Auch bei den unter 25-Jährigen sind deutlich mehr Menschen betroffen, als in übrigen Altersgruppen. Helmut Mahringer, Arbeitsmarktexperte beim Forschungsinstitut Wifo, führt das vor allem darauf zurück, dass Jüngere stärker in Branchen arbeiten, in denen kurzfristige und instabile Beschäftigungsverhältnisse üblich sind, die dann auch als erstes aufgelöst werden können. Neben Tourismus, ist das auch in der Gastronomie der Fall, wo die Kündigungsfrist oft gar nur einen Tag beträgt oder in der Leiharbeit. Ebenfalls stärker ist der Anstieg unter Migranten. Auch das liegt daran, dass die erwähnten Sektoren stärker betroffen sind.

Spektakulär war auch die Entwicklung am Bau mit einem Plus von über 100 Prozent. Viele Baustellen stehen still. Im Handel ist die Zahl der Jobsuchenden um 42 Prozent gestiegen.

Zu den Überraschungen: Christian Helmenstein, Chefökonom der Industriellenvereinigung, sagt, dass er diese starke Zunahme bei Arbeitslosenzahlen in so kurzer Zeit nicht erwartet hätte. Umso mehr, da der Staat Betrieben anbietet, ihnen Arbeitnehmer in Form von Kurzarbeit finanziell auf Zeit abzunehmen. Ein Betrieb kann aktuell Beschäftigte für ein oder zwei Monate gar nicht einsetzen. Das AMS zahlt das, erst danach muss im System wieder gearbeitet werden.

Ohne Perspektive

Dass dennoch viele Betriebe kündigen, deutet laut Helmenstein darauf hin, dass ein Teil der Unternehmen nicht nur mit dem aktuellen Einbruch kämpft, sondern auch schon davor Probleme hatte und nun endgültig keine längerfristige Perspektive mehr sieht. Eine weitere ernüchternde Nachricht hat er auch parat: Aktuell trifft die Rezession durch den Shutdown vor allem den Dienstleistungssektor. Der Industrie geht es noch besser. Hier sind bisher vor allem die Automobilhersteller betroffen, die zeitnah auf Kundenwunsch produzieren.

Weil aktuell die Aufträge fehlen, die Autohändler haben zu, steht ein Teil der Produktion still. Mittelfristig werden auch andere Industrieunternehmen stärker betroffen sein, sagt Helmenstein , weil die steigende Arbeitslosigkeit zu einem Konsumrückgang führen werde.

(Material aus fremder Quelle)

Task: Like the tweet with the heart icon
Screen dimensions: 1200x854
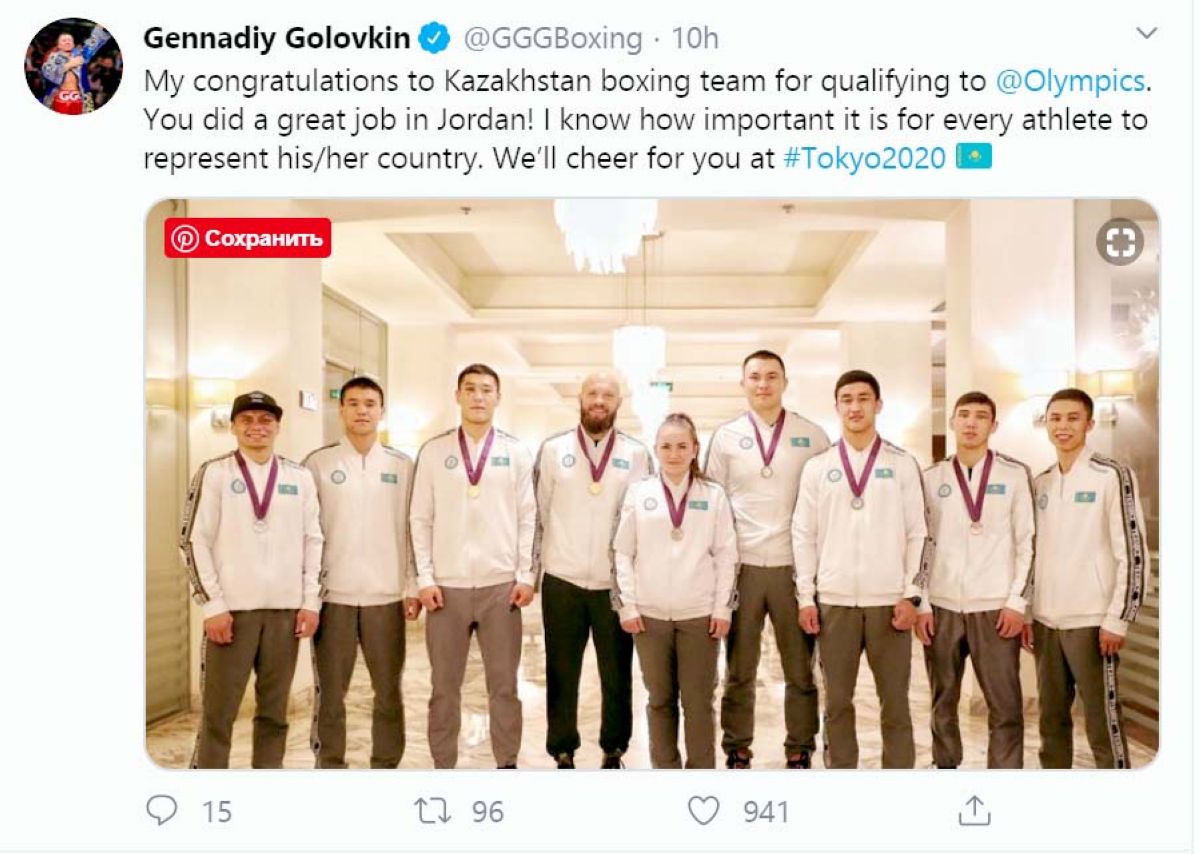Action: [704, 810]
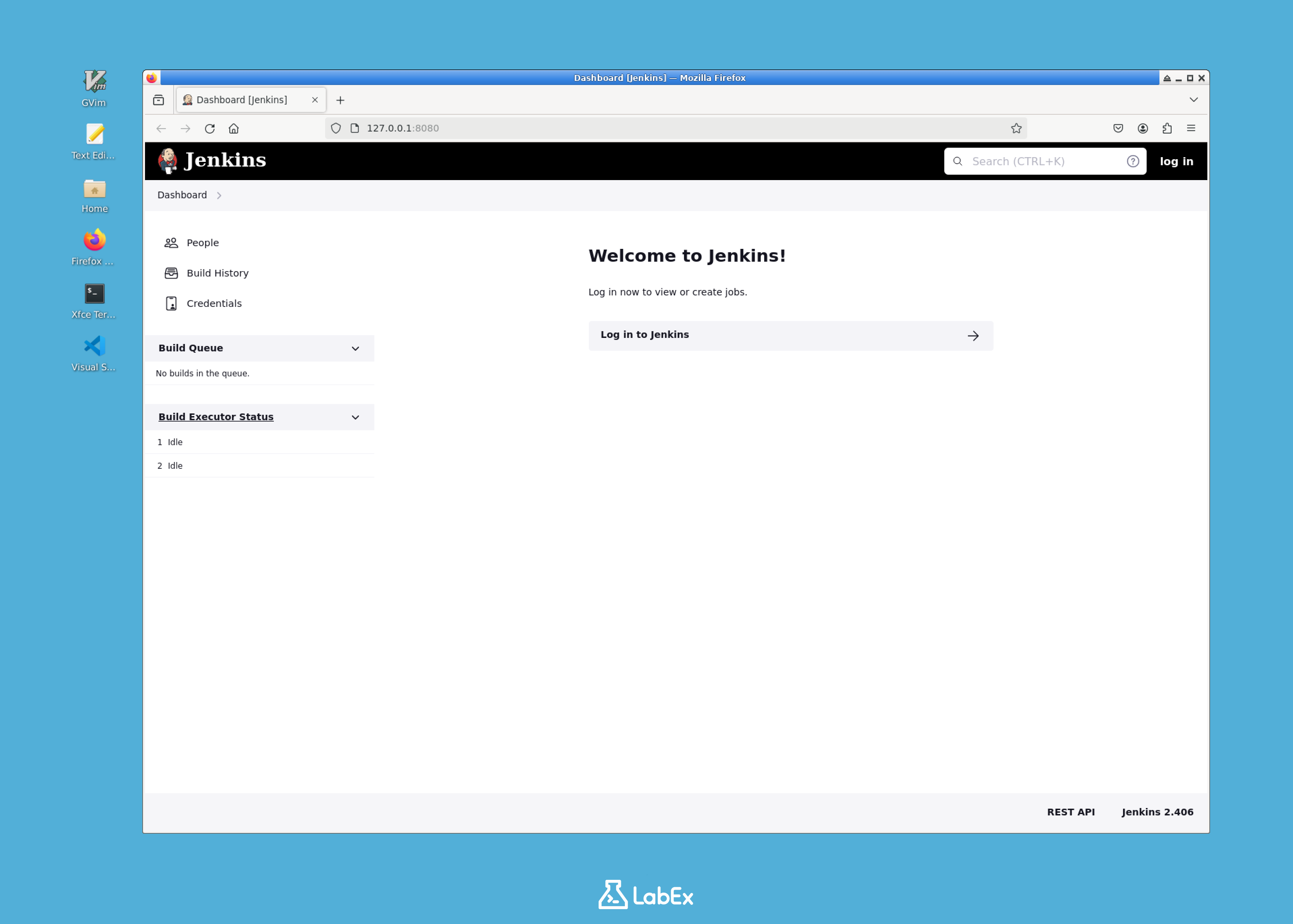1293x924 pixels.
Task: Open the People page
Action: click(202, 242)
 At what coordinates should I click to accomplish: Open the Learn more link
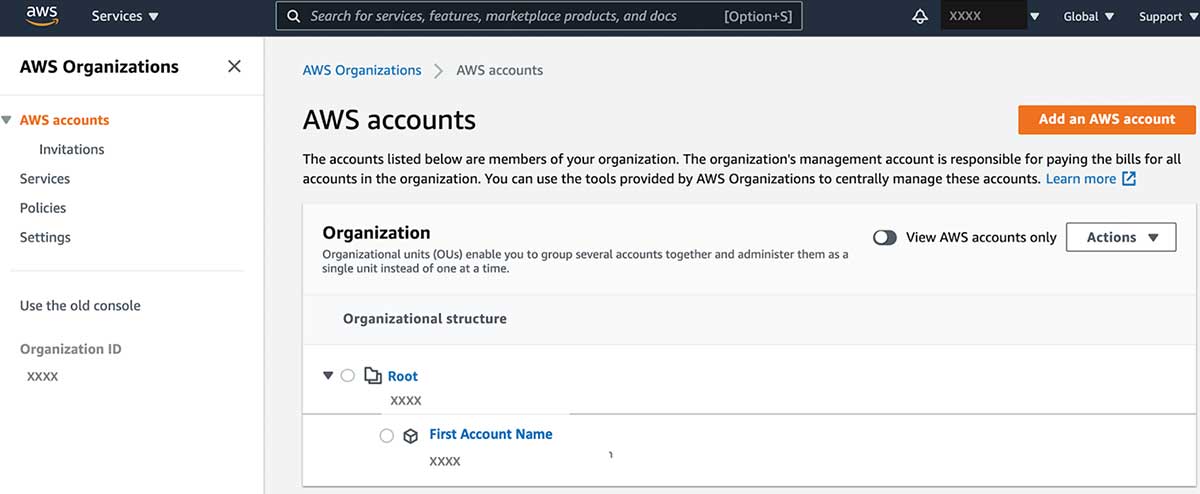click(x=1080, y=179)
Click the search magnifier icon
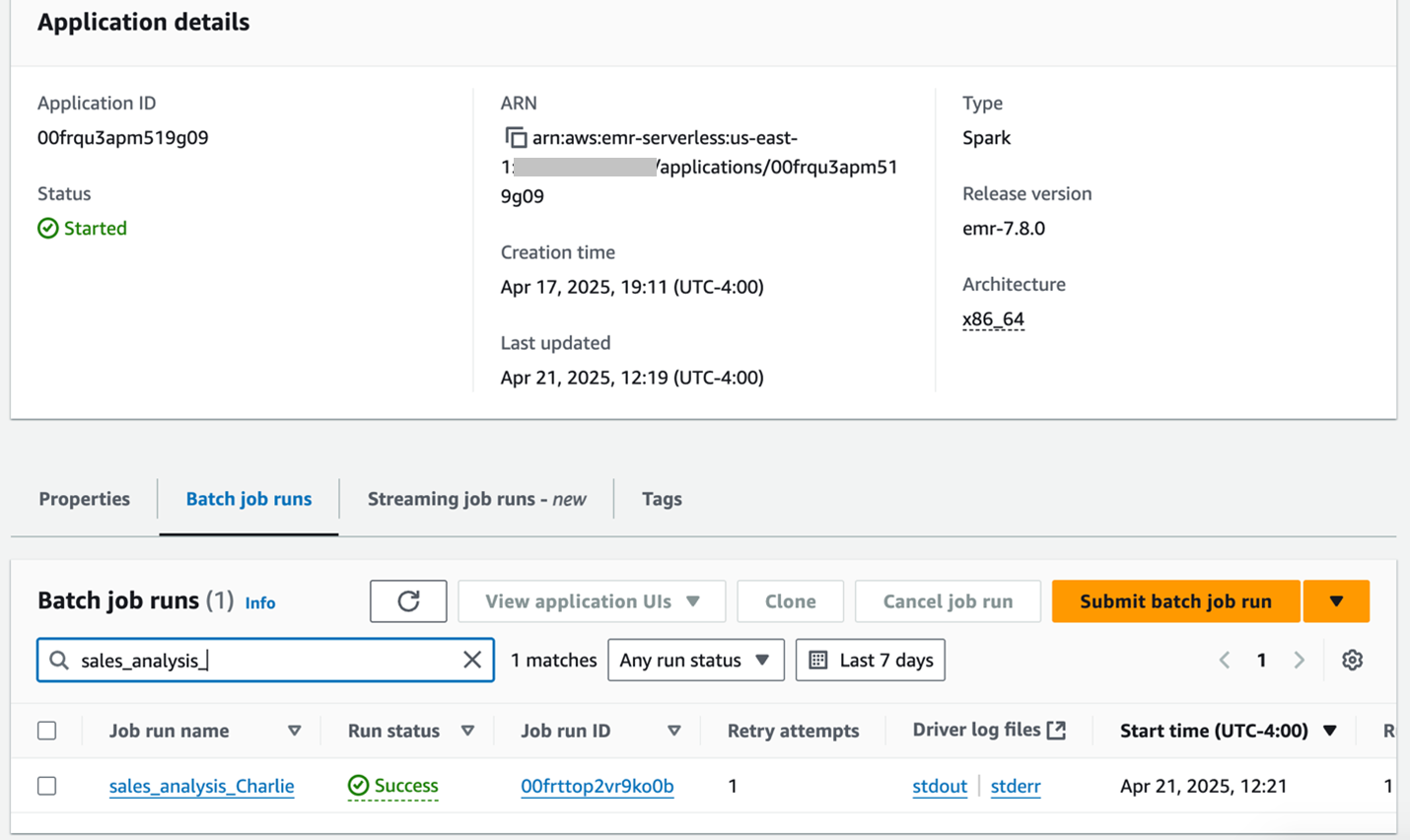The width and height of the screenshot is (1410, 840). tap(59, 660)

Kurzarbeit zeigt Ausmaß der Turbulenzen

Um das ganze Ausmaß der Turbulenzen am Arbeitsmarkt zu sehen, ist auch ein Blick auf die Kurzarbeit notwendig. Laut Arbeitsministerin Christine Aschbacher sind bisher 12.596 Anträge auf Corona-Kurzarbeit eingebracht worden. Diese betreffen 250.000 Arbeitsplätze. Sprich: 450.000 Menschen haben im März durch den Shutdown ihren Job verloren oder sind nun von staatlichen Zuschüssen zur Beschäftigung abhängig. Zum Vergleich: Aktuell gibt es 3,6 Millionen unselbständige Beschäftigte und 500.000 Selbständige.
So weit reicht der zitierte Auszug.